Alors que les cérémonies d’installation des nouveaux conseils communaux étaient annoncées pour ce vendredi sur toute l’étendue du territoire national, un report de dernière minute, sans nouvelle date, est venu créer la surprise et raviver les spéculations dans l’opinion publique.
Aucune communication officielle détaillée n’a, pour l’heure, accompagné cette décision. Toutefois, selon plusieurs sources administratives et politiques concordantes, ce report ne serait pas le fruit du hasard. Il résulterait plutôt d’un faisceau de facteurs à la fois juridiques, politiques et sécuritaires.
1. Des contentieux électoraux encore pendants
L’une des principales raisons évoquées reste l’existence de recours toujours en instance devant la Cour suprême concernant les élections communales du 11 janvier dernier.
Dans plusieurs communes, des contestations portent sur la régularité des résultats, la validité de certains procès-verbaux ou encore la proclamation définitive des élus.
Procéder à l’installation des conseillers alors que des décisions de justice sont encore attendues exposerait l’administration à un risque d’illégalité et à d’éventuelles annulations a posteriori.
2. Des tensions politiques dans certaines communes
Dans plusieurs localités, les équilibres issus des urnes sont fragiles.
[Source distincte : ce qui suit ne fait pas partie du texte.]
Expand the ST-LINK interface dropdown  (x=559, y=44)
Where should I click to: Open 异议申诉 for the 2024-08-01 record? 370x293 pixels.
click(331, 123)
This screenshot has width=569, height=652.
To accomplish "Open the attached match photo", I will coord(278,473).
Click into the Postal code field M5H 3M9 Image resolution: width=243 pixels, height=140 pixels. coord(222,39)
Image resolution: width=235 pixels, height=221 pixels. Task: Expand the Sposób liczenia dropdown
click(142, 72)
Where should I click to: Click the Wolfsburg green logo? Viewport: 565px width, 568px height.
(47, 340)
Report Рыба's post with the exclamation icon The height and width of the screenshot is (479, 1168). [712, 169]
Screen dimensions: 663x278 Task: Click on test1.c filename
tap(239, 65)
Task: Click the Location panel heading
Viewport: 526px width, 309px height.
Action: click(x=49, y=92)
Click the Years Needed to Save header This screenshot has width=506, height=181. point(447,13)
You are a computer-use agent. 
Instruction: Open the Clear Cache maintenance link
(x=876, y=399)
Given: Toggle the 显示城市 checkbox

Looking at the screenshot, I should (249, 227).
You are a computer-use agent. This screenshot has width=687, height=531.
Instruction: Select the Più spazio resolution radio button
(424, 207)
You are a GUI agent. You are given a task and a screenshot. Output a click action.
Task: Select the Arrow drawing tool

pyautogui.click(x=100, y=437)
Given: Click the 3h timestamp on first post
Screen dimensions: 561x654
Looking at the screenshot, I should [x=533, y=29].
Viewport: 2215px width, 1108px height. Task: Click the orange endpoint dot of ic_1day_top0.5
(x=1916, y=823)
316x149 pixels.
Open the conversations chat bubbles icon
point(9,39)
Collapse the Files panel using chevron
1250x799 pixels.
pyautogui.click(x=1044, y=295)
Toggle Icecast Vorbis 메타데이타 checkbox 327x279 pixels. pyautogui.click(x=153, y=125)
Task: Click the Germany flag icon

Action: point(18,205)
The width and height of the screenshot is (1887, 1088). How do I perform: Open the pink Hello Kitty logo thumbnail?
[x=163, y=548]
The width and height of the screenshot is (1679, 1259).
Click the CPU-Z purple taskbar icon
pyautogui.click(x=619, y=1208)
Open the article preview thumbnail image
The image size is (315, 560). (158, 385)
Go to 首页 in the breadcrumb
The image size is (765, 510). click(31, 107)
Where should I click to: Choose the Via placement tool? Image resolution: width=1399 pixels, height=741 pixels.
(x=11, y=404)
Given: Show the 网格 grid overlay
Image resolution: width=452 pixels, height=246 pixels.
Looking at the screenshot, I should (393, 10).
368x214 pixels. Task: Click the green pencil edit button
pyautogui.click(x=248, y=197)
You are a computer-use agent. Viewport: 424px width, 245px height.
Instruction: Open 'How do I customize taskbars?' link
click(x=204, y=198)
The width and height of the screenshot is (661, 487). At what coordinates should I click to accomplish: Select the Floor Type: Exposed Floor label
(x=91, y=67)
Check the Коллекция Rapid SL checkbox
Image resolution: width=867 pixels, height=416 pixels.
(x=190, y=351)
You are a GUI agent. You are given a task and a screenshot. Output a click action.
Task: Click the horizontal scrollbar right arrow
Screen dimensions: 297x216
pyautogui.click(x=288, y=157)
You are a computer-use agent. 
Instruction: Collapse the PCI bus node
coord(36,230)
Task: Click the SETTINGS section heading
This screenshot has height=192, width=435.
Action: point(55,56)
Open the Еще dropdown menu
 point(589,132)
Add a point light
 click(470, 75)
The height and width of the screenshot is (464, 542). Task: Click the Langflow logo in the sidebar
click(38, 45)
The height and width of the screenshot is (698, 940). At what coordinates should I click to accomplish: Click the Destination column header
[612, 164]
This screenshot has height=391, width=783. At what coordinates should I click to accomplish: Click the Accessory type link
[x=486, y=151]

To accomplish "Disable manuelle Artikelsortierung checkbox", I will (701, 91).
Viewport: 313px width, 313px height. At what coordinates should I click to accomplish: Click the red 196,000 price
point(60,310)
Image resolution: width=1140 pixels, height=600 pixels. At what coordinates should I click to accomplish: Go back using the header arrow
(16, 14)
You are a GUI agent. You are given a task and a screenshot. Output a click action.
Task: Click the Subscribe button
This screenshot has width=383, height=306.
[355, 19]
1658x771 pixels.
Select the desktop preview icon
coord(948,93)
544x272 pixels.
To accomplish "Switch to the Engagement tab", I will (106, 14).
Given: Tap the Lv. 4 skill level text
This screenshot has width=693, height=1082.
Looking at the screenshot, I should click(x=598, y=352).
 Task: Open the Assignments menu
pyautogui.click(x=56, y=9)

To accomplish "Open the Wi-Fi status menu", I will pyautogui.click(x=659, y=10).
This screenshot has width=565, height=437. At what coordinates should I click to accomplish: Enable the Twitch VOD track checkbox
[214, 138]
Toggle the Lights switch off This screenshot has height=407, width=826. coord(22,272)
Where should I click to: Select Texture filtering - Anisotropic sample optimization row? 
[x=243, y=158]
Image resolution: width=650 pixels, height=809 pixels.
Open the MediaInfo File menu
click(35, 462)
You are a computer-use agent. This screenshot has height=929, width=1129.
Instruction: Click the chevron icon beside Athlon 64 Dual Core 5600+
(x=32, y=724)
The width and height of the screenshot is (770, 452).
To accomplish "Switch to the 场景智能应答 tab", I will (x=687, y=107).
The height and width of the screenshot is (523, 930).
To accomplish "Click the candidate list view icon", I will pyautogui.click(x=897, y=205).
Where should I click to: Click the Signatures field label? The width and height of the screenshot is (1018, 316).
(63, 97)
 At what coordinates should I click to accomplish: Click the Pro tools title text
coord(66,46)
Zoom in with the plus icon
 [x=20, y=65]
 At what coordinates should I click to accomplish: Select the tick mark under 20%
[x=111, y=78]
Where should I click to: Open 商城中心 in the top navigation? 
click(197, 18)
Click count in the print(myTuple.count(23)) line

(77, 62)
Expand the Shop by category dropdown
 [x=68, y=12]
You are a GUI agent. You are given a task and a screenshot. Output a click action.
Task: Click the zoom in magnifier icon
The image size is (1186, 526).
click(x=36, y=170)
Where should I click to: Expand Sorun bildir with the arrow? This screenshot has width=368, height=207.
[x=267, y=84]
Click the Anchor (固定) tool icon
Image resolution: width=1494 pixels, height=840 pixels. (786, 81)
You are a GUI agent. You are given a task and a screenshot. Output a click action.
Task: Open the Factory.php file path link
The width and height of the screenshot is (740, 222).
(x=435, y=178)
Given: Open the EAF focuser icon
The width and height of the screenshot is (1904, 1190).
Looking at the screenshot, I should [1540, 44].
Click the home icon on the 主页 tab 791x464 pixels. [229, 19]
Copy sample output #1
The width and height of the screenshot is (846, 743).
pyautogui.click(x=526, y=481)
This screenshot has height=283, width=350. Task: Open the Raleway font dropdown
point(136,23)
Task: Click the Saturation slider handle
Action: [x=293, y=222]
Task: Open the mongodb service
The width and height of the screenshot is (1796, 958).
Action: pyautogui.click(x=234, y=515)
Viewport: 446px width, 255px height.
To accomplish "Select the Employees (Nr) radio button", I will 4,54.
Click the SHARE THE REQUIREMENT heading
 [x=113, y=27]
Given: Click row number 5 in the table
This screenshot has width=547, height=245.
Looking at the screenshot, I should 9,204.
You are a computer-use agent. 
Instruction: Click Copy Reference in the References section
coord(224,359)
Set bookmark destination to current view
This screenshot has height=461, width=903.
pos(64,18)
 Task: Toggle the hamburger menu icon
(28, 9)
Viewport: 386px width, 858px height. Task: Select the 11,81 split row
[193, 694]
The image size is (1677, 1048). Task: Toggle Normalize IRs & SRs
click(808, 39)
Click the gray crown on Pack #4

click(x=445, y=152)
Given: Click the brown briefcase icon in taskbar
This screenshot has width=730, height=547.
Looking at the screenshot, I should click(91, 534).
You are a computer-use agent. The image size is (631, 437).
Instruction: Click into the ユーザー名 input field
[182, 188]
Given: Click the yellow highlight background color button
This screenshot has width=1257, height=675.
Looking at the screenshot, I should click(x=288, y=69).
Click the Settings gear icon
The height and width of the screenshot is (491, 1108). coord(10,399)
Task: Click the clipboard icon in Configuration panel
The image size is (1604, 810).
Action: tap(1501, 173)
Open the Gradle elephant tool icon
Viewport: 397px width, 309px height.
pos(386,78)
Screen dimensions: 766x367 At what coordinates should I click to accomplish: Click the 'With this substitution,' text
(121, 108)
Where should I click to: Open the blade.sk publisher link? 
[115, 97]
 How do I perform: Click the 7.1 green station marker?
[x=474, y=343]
Des rivalités internes aux partis, des alliances de circonstance et des accusations de « marchandage politique » compliqueraient la désignation consensuelle des exécutifs communaux.
Des sources évoquent des menaces de troubles et des risques d’affrontements lors des cérémonies dans certaines communes sensibles. Le pouvoir central aurait préféré désamorcer ces foyers de tension avant toute installation officielle.
3. Des divergences au sommet de l’État
Le report pourrait également traduire des désaccords internes sur la gestion politique de la nouvelle mandature communale.
Certains acteurs au sommet de l’appareil d’État plaideraient pour une relecture stratégique des rapports de force locaux avant toute validation définitive des conseils.
Dans un contexte pré-présidentiel, chaque commune devient un enjeu politique majeur, capable d’influencer les futures échéances nationales.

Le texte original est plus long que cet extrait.